For the occurrence of [0, 1 in the model]Continuous variable x1And [0, M]Continuous variable y1In the case of the product, it is linearized by a relaxation method (second-order cone relaxation method); wherein, [0, 1]]Continuous variable x1Refer to the shunt coefficients μ and λ, [0, M]Continuous variable y1Refer to in the partial equality and inequality constraints (equations (6) and (7))The power of a device multiplied by μ and λ, both variables, contribute to model non-linearity; m is a positive real number. After a T variable is introduced, a CPLEX solver can be called in Matlab to solve the optimized configuration model established in the step (3) after the nonlinear part is subjected to linearization processing through linearization processing. The method specifically comprises the following steps:
introducing a new variable T, let
T=x1y1 x1∈[0,1]y1∈[0,M]
The linearizable process is:
T-0·x1≥0
T-M·x1<0
T-y+0·(1-x1)≤0
T-y+M·(1-x1)≥0
in order to clearly describe the flow of the algorithm, the model is unified and compact to obtain a linear programming model in the following form:
obj.min f(x) (5)
s.t.Aeqx=beq (6)
Ax≤b (7)
wherein, the formula (5) is a planning total cost objective function; x is a control variable and a state variable, and comprises the rated power and capacity of the energy storage equipment, the output of the equipment in each scheduling period, the electricity and gas purchasing quantity of the system, the shunt coefficient and the like; the equations (6) and (7) are respectively linear equality constraint and inequality constraint, and comprise balance of electricity and gas output, equipment output constraint, energy conservation of energy storage equipment and the like; a. theeqFor equality-constrained independent variable coefficients, beqIs a constant in the equality constraint; a is an independent variable coefficient in an inequality constraint, and b is a constant in the inequality constraint.
Claims (10)
1. A method of configuring an electric-gas multi-energy storage system in consideration of user energy uncertainty, comprising the steps of:
(1) establishing a regional comprehensive energy system model containing an electricity-gas multi-energy storage system;
(2) analyzing the influence of different load characteristics and uncertainty of user energy types on the configuration of the energy storage system and adjusting the load:
and (2.1) determining different supply sources of the loads.
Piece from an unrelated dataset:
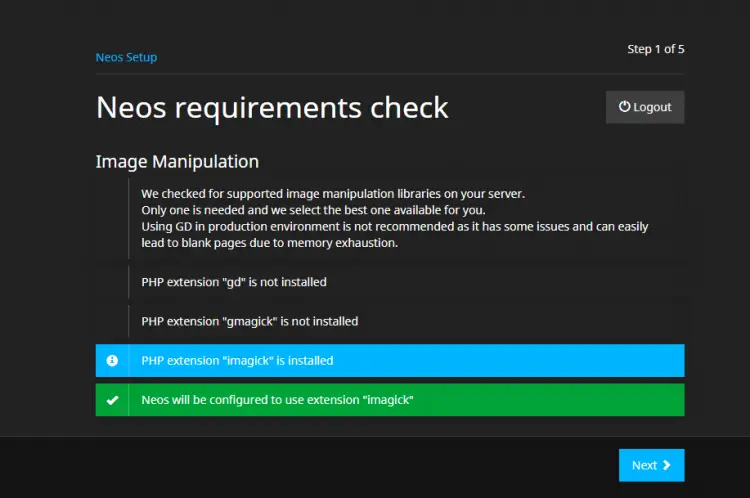Click the word Logout in the button
Viewport: 750px width, 498px height.
[x=652, y=107]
(2.2) determining the proportion of the selectable load.
(3) With the economy as a target, an electricity-gas multi-energy storage system optimization configuration model containing an energy storage battery, P2G equipment, gas storage equipment and a gas transmission pipeline is established:
and (3.1) planning the rated power and the capacity of the multi-energy storage system in the built integrated energy system to minimize the total cost in the whole life cycle. Meanwhile, the time value of capital is considered, and all the cost is reduced to the equal-year value.
And (3.2) adding gas turbine output constraint, gas boiler constraint, electric boiler constraint, energy storage battery constraint and gas storage constraint in the established model.
(4) And (4) optimizing and solving the model established in the step (3).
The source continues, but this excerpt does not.